Despite this, 30% of RA patients fail to attain a clinical response when treated with TNF-? inhibitors. However, other targeted programs, as well as newly marketed small-molecule DMARDs such as the Janus kinase (JAK) inhibitor Xeljanz (tofacitinib), have the potential to replace ineffective TNF-? inhibitors. Recently published study results of Xeljanz have shown a significant reduction in the risk of developing cardiac diseases such as heart attack and stroke in patients with RA.

Despite the superior efficacy of recently marketed therapies over traditional DMARD therapies, there is a need to improve safety in the therapeutic landscape. Elevated rates of infection are a frequent consequence of the immunosuppression involved in treatments, but this is required to suppress the autoimmune responses responsible for the symptoms of the condition.

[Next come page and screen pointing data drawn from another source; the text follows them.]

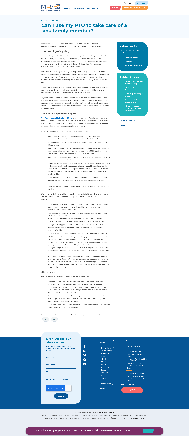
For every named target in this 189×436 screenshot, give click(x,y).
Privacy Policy (110, 412)
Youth (103, 381)
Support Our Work (132, 390)
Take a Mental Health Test (134, 8)
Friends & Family (131, 57)
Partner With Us (127, 384)
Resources (91, 8)
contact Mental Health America (136, 418)
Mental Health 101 (107, 348)
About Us (100, 8)
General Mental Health (133, 65)
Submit (61, 396)
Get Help (131, 349)
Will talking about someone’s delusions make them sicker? (133, 108)
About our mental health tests (136, 380)
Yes (45, 319)
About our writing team (136, 376)
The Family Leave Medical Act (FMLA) (56, 118)
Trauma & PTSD (106, 378)
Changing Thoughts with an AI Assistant (137, 360)
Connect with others (135, 352)
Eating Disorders (107, 367)
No (54, 319)
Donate (115, 8)
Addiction (104, 364)
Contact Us (104, 388)
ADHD (103, 359)
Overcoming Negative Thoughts (135, 355)
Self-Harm (104, 373)
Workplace (129, 61)
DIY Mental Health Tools (136, 346)
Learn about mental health (74, 8)
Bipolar (103, 362)
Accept (148, 431)
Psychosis (104, 370)
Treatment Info (106, 351)
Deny (137, 431)
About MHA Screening (136, 373)
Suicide (103, 375)
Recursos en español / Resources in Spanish (135, 364)
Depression (105, 353)
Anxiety (104, 356)
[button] (125, 3)
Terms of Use (102, 412)
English (141, 3)
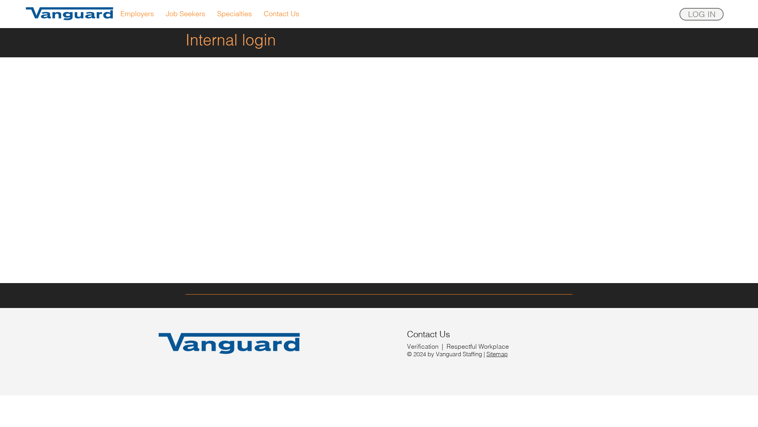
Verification (423, 346)
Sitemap (497, 354)
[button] (701, 14)
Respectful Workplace (478, 346)
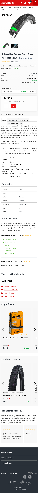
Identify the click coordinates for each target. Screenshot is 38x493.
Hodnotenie (12, 120)
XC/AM (31, 7)
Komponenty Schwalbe (11, 290)
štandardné (22, 204)
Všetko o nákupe (7, 453)
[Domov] (2, 7)
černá (20, 212)
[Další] (35, 329)
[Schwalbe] (19, 281)
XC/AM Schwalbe (9, 296)
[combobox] (19, 91)
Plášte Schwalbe (9, 293)
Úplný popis (15, 68)
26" (20, 193)
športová (21, 201)
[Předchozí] (3, 329)
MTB (20, 189)
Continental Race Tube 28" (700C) (15, 338)
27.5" (23, 193)
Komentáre (24, 120)
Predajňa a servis (7, 458)
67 (19, 208)
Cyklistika (8, 7)
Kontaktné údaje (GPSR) (15, 123)
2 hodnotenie (15, 62)
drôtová (21, 197)
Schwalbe (34, 73)
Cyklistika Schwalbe (10, 286)
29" (27, 193)
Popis (4, 120)
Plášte (24, 7)
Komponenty (17, 7)
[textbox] (19, 91)
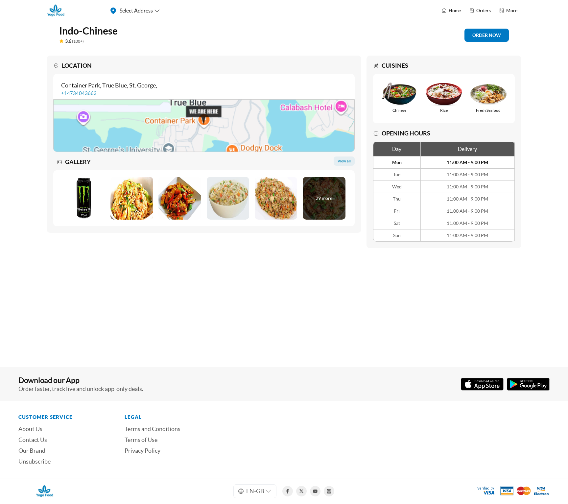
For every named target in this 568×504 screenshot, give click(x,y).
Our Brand (31, 450)
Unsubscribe (34, 461)
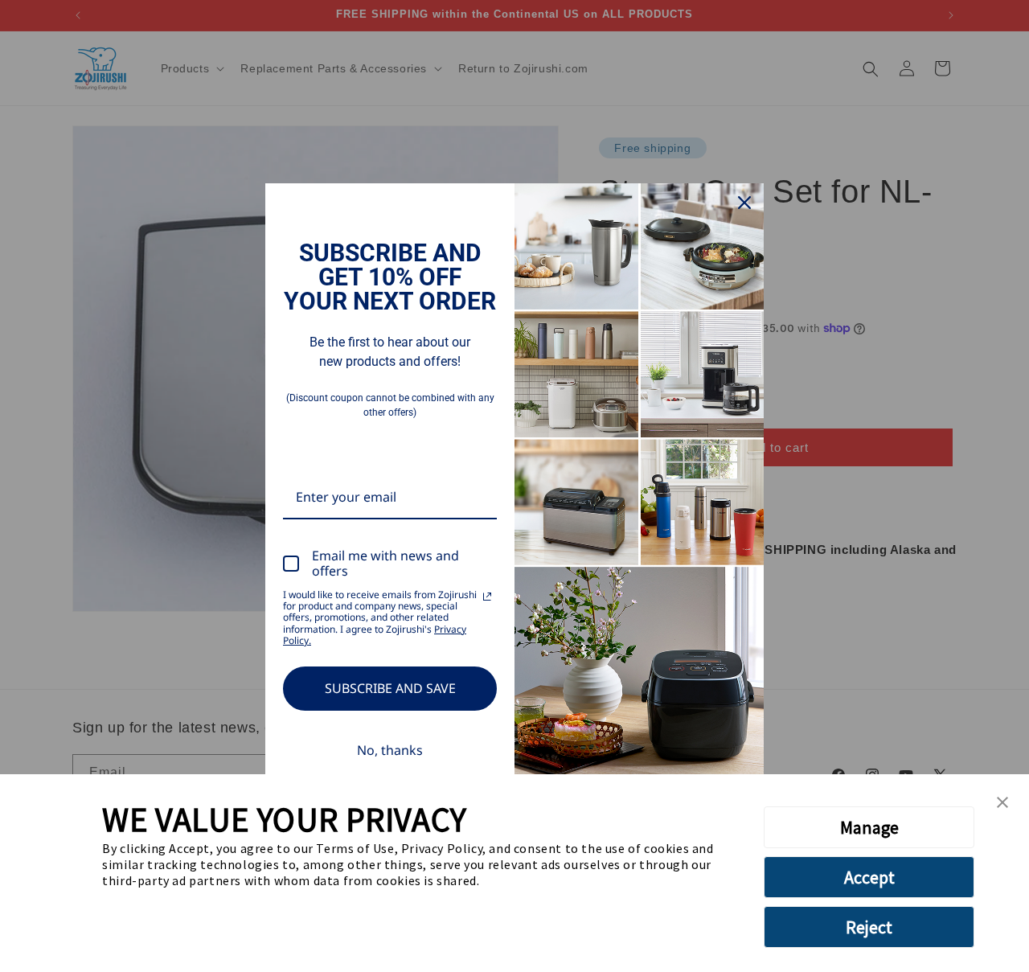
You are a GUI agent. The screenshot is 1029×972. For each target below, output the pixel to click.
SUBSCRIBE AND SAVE (390, 688)
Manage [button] (869, 827)
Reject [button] (869, 927)
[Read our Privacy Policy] (487, 596)
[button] (1002, 803)
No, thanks (390, 750)
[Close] (744, 202)
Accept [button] (869, 877)
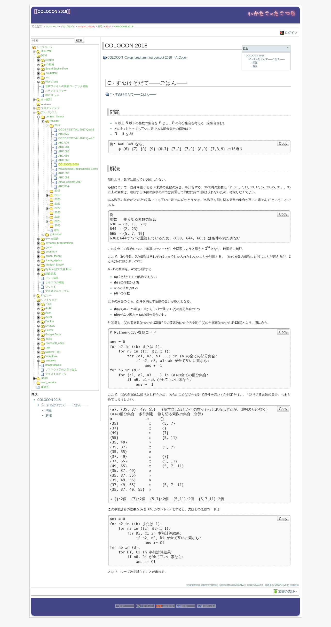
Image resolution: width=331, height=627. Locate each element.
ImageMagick (53, 364)
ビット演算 (52, 277)
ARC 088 (63, 177)
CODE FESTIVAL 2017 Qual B (76, 129)
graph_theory (54, 255)
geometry (51, 251)
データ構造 (52, 238)
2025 (57, 221)
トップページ (50, 26)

As a result, these biological therapies are not recommended to patients who are susceptible to infection. In addition, there is a need to create biologics with more convenient and less invasive drug-delivery methods, as all existing therapies are administered subcutaneously or intravenously.

These routes of administration are frequently associated with pain, rash, and allergic reactions at the injection or infusion site and, in the case of infusion, flu-like illness, fever, chills, nausea, and headache. Therefore convenient and safe administration without significant compromise of therapy efficacy remains an unmet need.

Although the recently approved drug Xeljanz is an orally administered small-molecule drug, indicated as a second-line treatment for RA patients who have not shown an adequate response to methotrexate, and as a third-line therapy for patients who have not responded sufficiently to biologics, it carries a black-box warning in the US due to the safety issues of serious infections and malignancy.